I was a heavy Delicious user when Yahoo leaked that they were going to shut it down. Instead, they sold it off. While it still exists, it is a hollow shell of it’s former self. At the time I was pretty devastated. But I recovered by basically migrating most of what I use to Google.
I have actually been quite a Google cheerleader, but recent events have ruined that for me.
I understand why Google is shutting down a lot of edge products, Google Reader being the most visible. But it’s the underlying things that are cause for concern.
Google was very critical while Facebook killed off their RSS feeds, but Google now has Google+ without them. Google Reader had incredible sharing features, but those were killed off and now the whole product is being shutdown. In the long run, I agree with Dave Winer and Marco Arment that this is a good thing.
The problem is that what Google has killed off is my trust. I trusted that, as long as it was possible to be open and make money, that was the route they were going to take. But something has changed at Google and it hasn’t been a decline in their earnings.
Google+, which I have been a fan of, has not become more open with time, but less.
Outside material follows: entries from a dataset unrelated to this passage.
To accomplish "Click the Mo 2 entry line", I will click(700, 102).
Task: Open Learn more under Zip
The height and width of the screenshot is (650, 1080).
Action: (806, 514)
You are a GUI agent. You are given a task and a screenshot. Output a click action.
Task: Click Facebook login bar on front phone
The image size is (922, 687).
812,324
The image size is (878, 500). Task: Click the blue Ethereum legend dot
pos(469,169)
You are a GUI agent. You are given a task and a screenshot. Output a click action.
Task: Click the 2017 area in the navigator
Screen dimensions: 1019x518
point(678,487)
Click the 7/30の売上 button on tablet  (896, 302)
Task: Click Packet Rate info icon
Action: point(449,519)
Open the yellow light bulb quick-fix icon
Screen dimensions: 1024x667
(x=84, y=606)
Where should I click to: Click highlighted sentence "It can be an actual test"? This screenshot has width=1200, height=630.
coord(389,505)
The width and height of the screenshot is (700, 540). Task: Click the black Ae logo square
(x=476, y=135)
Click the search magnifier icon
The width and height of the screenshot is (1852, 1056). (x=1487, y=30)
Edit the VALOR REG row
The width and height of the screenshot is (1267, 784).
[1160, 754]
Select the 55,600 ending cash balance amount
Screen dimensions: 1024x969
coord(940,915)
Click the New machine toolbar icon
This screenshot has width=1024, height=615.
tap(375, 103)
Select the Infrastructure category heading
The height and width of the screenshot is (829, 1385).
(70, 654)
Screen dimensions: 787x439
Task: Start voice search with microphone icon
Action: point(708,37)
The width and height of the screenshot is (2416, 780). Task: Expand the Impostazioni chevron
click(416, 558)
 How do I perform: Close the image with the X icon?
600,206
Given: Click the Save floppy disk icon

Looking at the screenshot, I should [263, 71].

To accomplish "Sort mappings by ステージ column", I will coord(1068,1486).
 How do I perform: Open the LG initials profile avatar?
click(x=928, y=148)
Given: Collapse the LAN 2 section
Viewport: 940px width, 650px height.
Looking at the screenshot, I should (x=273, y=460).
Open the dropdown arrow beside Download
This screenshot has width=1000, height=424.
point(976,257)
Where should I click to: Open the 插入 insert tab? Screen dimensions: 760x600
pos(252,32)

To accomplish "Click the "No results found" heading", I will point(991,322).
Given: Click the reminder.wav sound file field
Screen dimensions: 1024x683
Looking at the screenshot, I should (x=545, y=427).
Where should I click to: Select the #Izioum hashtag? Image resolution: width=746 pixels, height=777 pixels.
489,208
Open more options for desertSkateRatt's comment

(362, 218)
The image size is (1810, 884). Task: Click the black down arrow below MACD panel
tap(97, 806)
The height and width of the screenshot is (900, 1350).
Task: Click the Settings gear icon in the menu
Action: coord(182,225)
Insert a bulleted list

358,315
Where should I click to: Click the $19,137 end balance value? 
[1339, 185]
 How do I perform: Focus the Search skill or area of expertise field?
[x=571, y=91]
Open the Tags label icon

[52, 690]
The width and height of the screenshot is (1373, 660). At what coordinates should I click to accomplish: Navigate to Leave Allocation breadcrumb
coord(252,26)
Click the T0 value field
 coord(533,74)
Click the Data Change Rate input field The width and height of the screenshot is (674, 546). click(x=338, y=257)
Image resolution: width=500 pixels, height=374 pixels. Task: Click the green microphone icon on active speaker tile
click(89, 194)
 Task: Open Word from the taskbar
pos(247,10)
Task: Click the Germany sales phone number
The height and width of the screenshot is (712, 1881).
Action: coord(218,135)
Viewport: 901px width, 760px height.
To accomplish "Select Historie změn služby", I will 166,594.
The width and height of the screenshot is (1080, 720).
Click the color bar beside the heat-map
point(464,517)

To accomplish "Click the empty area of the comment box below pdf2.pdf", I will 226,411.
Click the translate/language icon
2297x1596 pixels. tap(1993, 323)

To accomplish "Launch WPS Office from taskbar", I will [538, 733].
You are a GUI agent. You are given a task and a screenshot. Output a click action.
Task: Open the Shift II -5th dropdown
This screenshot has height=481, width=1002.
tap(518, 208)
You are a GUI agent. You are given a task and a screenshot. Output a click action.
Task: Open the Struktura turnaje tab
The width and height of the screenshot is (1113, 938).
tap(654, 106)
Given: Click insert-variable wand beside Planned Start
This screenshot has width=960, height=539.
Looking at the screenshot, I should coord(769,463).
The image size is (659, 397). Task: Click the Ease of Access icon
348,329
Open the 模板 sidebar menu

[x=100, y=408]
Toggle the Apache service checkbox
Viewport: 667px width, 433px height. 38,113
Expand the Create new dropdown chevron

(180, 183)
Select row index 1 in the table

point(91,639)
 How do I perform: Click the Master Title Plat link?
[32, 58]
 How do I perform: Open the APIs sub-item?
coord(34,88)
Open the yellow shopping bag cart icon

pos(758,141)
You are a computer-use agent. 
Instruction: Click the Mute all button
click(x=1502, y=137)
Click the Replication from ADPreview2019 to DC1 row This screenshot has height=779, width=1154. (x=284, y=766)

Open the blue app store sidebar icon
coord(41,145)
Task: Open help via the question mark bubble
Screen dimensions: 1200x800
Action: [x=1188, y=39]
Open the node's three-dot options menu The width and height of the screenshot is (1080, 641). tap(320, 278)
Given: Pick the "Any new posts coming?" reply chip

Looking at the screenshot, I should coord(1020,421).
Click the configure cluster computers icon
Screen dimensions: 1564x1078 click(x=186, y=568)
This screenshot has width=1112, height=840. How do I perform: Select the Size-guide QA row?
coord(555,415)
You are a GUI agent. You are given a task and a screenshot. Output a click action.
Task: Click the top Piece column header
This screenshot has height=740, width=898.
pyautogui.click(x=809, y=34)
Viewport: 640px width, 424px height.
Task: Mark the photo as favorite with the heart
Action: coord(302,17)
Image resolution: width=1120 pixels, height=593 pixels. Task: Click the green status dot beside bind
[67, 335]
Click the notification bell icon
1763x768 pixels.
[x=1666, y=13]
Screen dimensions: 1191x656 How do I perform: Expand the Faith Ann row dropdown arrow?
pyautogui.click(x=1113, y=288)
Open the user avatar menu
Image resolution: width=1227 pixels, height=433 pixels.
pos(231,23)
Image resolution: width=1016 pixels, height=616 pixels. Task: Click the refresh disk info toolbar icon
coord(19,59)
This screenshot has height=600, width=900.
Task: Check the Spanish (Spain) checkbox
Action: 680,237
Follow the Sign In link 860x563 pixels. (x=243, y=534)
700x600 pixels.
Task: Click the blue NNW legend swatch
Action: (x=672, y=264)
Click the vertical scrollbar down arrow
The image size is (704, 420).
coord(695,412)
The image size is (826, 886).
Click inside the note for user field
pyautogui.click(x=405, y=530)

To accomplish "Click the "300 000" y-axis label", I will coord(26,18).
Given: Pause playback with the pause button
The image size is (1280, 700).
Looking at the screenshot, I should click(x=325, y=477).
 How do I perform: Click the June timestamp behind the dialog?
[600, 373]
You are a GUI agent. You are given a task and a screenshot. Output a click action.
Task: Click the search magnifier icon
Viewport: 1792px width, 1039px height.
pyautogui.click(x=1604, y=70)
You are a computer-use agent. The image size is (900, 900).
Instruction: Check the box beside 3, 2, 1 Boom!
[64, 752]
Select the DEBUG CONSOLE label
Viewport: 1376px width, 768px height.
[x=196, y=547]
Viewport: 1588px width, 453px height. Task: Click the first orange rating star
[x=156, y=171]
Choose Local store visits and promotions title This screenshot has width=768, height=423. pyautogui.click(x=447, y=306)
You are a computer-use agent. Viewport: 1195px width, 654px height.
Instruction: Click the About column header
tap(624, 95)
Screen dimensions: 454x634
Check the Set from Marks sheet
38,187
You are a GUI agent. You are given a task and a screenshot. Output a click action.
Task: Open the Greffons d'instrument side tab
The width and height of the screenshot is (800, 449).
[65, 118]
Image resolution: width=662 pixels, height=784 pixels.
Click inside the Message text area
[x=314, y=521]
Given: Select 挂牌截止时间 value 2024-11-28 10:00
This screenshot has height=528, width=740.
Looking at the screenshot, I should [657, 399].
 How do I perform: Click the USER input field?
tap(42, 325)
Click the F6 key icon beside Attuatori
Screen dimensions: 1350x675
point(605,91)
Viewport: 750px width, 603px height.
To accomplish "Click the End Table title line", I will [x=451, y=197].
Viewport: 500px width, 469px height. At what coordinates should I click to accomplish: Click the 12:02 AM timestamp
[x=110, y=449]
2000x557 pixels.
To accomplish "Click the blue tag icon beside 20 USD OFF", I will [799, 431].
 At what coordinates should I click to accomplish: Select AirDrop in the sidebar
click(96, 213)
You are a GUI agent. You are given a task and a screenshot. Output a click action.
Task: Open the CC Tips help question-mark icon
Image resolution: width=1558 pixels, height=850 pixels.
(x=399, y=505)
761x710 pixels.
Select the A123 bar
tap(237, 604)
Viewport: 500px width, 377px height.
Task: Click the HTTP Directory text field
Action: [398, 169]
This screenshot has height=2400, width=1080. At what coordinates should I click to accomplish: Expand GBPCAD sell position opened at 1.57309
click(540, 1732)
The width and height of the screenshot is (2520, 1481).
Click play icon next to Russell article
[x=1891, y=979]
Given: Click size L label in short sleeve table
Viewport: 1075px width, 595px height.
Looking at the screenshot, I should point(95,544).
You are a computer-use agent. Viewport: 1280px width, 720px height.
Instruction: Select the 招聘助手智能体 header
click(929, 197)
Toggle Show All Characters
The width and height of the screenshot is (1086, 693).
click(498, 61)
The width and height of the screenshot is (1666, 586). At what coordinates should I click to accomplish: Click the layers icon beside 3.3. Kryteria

Killing off calDAV and directing people to use the Google API’s instead, not an open move.
Google is becoming a typical American company — consumed with corporate greed.
I started out in the computing industry in Unix. I remember a time before Linux. I am going to push back toward those roots and write the software or use open source software and host it myself.
Of course these means more of my time and effort will need to be spent on this effort instead of other things that have risen to consume my time, but I see no trajectory for the future that ends well for free or ad supported software.